Service work, like any position, has its unique highs and lows. Reading our blogs, you can see that we try to provide a realistic snapshot of what our days are like, with all the highs, lows, and in betweens. Finding tiny victories helps balance my perspective and weather the roller coaster.
I tried to keep this balance after our December Regional Youth Leadership Training. Heading back to Waukon, our three student representatives begged to go to McDonalds. I was flabbergasted. They spent the morning on a grocery store tour while learning tips for healthy shopping on a small budget. They had focused on active living and watched clips of documentaries laying out issues with the typical American diet. Had nothing sunk in? Was our messaging totally lost? I’m going to be honest, I gave in. I took the students to McDonalds, but tried to use it as a teachable moment.
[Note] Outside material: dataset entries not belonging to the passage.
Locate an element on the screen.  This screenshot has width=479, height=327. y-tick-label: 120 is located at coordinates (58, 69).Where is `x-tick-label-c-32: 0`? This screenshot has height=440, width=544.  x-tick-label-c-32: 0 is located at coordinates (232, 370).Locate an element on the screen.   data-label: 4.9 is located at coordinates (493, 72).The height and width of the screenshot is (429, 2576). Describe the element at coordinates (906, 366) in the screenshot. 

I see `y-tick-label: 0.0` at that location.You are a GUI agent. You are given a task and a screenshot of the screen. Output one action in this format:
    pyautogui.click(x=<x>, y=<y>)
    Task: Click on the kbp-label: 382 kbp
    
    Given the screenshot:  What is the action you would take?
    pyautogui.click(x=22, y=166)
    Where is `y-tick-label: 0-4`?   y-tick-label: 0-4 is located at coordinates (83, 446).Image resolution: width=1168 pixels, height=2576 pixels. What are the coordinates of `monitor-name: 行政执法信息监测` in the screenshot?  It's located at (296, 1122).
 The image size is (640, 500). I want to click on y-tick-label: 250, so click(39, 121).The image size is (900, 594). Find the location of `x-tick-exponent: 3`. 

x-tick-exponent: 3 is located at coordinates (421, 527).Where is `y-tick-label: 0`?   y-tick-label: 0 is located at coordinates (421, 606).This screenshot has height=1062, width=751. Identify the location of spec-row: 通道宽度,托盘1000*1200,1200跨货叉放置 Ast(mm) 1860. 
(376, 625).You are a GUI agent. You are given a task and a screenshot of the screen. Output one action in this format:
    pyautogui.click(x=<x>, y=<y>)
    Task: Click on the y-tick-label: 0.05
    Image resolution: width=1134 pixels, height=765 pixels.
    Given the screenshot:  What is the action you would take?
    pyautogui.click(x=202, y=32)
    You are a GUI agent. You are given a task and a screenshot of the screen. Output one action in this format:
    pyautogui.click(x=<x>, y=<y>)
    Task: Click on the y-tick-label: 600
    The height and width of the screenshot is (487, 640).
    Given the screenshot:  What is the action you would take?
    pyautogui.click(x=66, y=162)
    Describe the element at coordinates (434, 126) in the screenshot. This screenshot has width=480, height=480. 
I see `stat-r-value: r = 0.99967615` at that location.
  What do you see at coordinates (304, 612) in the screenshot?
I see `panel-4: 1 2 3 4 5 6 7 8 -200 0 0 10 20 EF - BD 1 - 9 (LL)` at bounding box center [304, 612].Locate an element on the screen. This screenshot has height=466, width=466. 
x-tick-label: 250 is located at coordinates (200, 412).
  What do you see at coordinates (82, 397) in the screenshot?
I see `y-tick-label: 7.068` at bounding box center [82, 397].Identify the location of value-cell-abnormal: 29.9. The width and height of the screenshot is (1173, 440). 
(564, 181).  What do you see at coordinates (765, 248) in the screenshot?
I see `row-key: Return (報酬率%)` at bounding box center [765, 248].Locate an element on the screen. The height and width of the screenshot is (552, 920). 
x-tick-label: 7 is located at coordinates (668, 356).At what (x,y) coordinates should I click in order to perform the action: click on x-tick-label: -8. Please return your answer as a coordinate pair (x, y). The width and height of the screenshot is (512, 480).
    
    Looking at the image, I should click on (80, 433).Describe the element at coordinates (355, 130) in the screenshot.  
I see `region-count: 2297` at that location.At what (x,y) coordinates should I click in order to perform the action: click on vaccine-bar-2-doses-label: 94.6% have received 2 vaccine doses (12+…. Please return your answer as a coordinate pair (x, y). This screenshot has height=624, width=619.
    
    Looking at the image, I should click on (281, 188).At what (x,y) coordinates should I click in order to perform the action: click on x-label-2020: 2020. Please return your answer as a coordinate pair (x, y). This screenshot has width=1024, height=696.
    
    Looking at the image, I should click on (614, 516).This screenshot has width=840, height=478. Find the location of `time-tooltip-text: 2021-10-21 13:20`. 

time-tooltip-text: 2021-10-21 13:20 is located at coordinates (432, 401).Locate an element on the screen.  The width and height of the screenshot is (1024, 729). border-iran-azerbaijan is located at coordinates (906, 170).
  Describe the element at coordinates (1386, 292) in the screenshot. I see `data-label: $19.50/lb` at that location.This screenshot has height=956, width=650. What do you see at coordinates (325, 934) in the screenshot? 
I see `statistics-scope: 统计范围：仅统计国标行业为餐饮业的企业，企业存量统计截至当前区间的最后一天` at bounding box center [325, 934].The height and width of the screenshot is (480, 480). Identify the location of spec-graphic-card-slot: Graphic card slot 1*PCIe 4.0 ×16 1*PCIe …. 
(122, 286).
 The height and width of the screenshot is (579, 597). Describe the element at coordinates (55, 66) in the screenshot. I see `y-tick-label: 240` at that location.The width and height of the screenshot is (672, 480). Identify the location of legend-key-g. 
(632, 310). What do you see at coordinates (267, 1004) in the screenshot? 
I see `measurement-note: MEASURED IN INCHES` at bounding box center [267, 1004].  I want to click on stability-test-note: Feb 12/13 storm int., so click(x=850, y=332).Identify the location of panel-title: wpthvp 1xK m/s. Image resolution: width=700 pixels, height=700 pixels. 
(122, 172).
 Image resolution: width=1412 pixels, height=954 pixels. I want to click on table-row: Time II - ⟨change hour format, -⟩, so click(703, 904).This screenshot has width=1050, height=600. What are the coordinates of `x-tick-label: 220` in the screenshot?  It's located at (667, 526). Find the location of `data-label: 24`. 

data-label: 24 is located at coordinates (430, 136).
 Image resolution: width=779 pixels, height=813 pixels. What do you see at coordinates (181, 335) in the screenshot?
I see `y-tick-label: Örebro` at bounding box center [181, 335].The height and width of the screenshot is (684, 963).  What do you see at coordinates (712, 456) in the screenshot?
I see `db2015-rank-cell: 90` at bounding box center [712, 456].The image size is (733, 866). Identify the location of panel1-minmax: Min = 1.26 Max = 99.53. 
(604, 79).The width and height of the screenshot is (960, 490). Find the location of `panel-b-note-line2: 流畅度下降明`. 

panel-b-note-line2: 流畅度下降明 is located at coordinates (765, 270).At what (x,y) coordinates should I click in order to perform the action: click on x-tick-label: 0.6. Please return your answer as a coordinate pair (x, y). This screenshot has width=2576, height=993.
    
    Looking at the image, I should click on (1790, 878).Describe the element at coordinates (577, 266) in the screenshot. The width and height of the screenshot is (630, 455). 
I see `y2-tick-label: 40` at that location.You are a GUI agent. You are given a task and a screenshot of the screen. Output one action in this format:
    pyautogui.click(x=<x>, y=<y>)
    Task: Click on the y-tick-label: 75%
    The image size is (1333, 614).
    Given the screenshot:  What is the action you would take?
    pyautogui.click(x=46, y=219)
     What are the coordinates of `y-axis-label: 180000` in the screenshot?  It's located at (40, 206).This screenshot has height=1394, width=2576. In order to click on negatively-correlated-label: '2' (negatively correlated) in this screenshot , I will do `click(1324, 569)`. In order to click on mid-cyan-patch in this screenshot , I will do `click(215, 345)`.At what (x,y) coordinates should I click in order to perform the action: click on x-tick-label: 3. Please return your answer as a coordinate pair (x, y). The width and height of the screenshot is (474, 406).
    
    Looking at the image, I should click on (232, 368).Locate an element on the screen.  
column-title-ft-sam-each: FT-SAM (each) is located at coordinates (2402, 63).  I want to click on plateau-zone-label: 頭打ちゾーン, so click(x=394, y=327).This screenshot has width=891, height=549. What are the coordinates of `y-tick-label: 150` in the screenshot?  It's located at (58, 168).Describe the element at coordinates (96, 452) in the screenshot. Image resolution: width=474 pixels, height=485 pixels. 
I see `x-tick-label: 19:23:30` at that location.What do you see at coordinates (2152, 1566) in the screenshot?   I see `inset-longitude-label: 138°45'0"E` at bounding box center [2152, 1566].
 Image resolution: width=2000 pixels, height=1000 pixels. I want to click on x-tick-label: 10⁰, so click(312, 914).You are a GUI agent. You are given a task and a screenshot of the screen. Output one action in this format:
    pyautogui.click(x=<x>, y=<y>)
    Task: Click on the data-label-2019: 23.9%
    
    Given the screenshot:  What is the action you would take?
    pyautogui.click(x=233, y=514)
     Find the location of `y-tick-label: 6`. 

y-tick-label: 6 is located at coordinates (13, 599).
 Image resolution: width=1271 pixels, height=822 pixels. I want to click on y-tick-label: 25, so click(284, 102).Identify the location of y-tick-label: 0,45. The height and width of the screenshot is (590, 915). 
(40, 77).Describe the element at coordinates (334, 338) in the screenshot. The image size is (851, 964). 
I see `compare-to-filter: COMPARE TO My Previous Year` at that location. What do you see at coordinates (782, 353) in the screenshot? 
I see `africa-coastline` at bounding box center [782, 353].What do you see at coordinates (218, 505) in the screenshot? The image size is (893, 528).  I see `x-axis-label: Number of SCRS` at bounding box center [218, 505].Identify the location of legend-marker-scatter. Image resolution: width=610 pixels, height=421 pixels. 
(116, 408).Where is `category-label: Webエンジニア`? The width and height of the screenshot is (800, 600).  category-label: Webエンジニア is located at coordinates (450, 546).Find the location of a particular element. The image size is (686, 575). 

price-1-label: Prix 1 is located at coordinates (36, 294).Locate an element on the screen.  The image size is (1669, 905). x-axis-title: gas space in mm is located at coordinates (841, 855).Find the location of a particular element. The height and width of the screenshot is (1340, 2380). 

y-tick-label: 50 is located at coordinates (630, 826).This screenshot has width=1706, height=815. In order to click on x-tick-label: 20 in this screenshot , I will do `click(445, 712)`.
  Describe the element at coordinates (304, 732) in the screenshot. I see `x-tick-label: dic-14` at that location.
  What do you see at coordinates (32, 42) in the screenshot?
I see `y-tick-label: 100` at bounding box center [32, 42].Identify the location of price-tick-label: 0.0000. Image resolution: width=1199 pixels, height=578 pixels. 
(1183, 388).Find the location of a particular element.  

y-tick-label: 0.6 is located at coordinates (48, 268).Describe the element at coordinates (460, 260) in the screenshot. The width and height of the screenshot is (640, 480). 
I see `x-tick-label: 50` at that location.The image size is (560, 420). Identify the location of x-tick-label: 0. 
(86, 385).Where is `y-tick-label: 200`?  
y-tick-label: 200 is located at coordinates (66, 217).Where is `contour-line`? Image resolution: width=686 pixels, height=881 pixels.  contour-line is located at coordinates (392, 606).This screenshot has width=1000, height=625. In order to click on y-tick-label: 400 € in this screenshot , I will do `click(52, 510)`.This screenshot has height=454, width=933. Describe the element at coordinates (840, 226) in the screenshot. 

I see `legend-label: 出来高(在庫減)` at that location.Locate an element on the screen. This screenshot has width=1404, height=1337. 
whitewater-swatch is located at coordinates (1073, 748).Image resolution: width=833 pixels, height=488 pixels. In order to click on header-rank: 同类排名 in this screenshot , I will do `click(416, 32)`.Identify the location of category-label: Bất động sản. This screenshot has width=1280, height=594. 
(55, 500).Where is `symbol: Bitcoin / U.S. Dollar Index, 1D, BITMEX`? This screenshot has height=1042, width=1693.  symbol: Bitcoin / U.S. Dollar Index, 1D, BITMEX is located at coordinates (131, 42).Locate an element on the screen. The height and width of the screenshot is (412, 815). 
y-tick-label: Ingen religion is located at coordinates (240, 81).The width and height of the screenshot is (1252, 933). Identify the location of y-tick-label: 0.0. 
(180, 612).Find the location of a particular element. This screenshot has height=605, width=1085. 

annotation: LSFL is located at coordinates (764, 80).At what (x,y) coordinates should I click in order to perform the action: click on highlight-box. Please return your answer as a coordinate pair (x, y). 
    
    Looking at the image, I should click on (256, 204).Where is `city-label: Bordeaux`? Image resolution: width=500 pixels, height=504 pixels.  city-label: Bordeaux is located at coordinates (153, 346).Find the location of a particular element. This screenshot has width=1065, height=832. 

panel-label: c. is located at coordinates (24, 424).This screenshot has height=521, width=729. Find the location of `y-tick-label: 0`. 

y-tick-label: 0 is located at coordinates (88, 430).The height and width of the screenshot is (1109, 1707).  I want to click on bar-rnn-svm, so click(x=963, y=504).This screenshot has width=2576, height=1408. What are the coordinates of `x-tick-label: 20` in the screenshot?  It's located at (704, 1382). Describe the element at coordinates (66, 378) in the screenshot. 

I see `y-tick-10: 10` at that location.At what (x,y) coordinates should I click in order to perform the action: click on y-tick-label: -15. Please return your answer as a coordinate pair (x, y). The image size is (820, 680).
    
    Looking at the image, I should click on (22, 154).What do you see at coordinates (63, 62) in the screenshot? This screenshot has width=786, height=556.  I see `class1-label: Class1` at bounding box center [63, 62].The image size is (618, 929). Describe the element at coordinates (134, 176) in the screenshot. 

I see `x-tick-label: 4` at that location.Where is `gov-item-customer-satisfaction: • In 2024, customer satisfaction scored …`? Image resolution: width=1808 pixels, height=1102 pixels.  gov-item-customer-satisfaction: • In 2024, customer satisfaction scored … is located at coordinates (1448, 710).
Disclaimer: I remember asking, “Is there anything you can get here that you can feel good about eating”? (A bad question, both grammatically and judgmentally.) So we sat down and talked about food while they ate their meals. We talked about who does the cooking in their homes, their thoughts on school lunch, and the nutrition of their burgers (since the label is on the carton). They were shocked I had not yet eaten at McDonalds in Decorah. That alone almost caused me to launch into a food-filled rant, but I hesitated. These are thoughtful, intelligent young adults. Instead of focusing on the negative, I’m choosing to see the positive. We had meaningful conversation. They listened attentively and answered my questions; each shared insights about their food choices. I’m walking away better informed and humbled, and they now see me as someone who occasionally takes people to fast food places. For better or worse, we shared time together. Despite this meal, I know change is being made. Actually, maybe because of this meal I know change is being made.
This week I taught seventh graders. We talked about the benefits of eating locally and seasonally, then worked in our greenhouse (those tomatoes don’t prune themselves). At the end of the lesson, groups of students had to do a “table challenge”. The final question asked them to explain what local food means, in their own words. Most responses blew me away. “Local food means food that is grown near where you live and grown by people you know.” “Local food can come from your backyard.” “Local food is grown within a certain amount of miles.” The students had internalized some of the messaging, or at the very least demonstrated a small awareness of what I was trying to teach.
So, from a low point to a high point, I’m ready for winter break. I’m ready to reset my brain and plan exciting lessons for spring. Most of all, I’m ready to rest, so I can face the challenge of changing hearts and minds, one lesson, shared meal, or conversation at a time. See you in the new year!